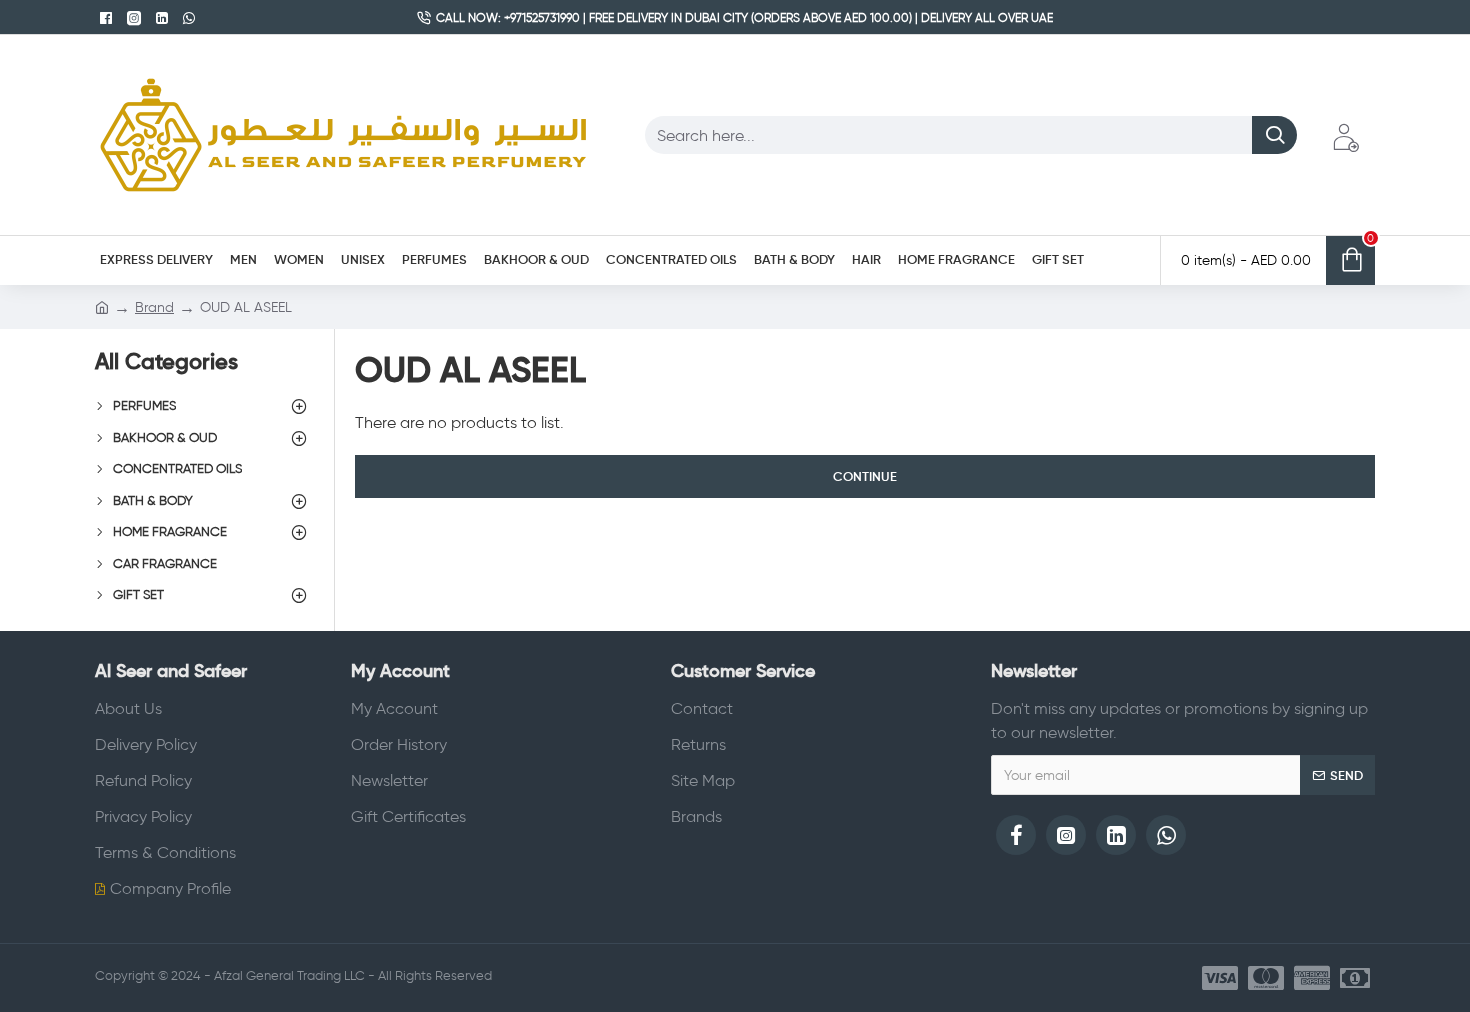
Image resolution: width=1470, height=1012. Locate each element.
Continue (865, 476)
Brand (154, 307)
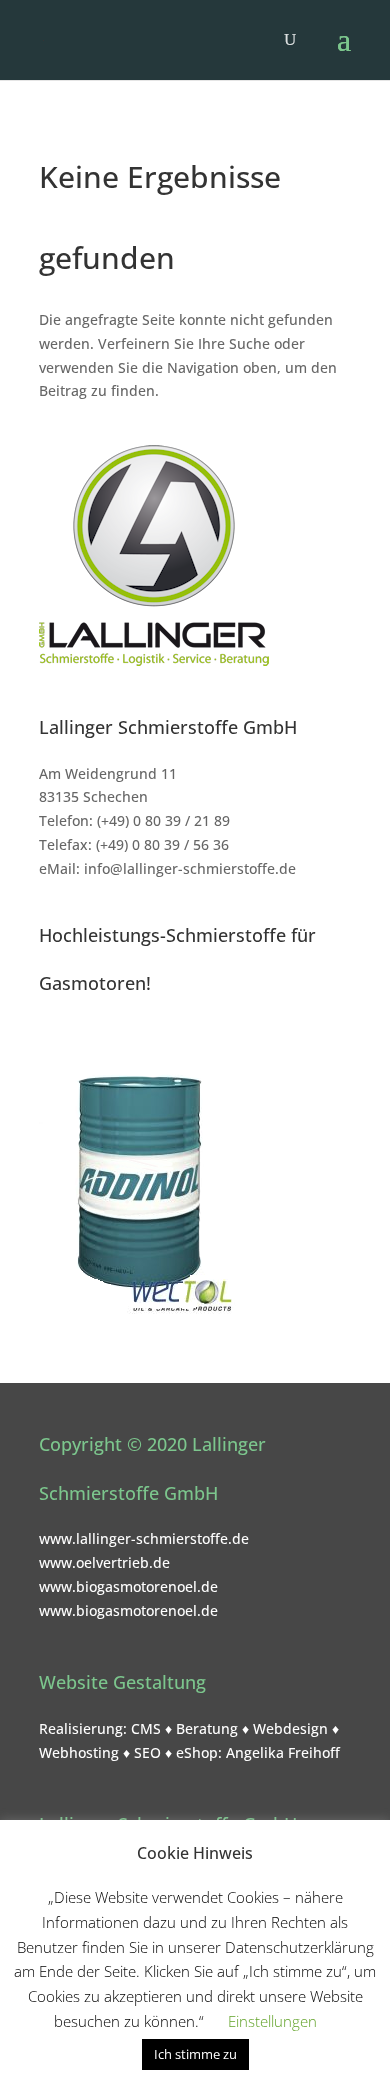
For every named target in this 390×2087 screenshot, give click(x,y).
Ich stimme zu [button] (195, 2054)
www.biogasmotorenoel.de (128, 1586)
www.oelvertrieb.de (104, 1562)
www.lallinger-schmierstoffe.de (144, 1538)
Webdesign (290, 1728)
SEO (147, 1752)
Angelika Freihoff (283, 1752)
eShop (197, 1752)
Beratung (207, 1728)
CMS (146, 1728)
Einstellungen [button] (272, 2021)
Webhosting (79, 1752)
++++++++++++++++++++
## Work request:
All lines in the records above that contain "button" are to be reported.

## Output below:
Ich stimme zu [button] (195, 2054)
Einstellungen [button] (272, 2021)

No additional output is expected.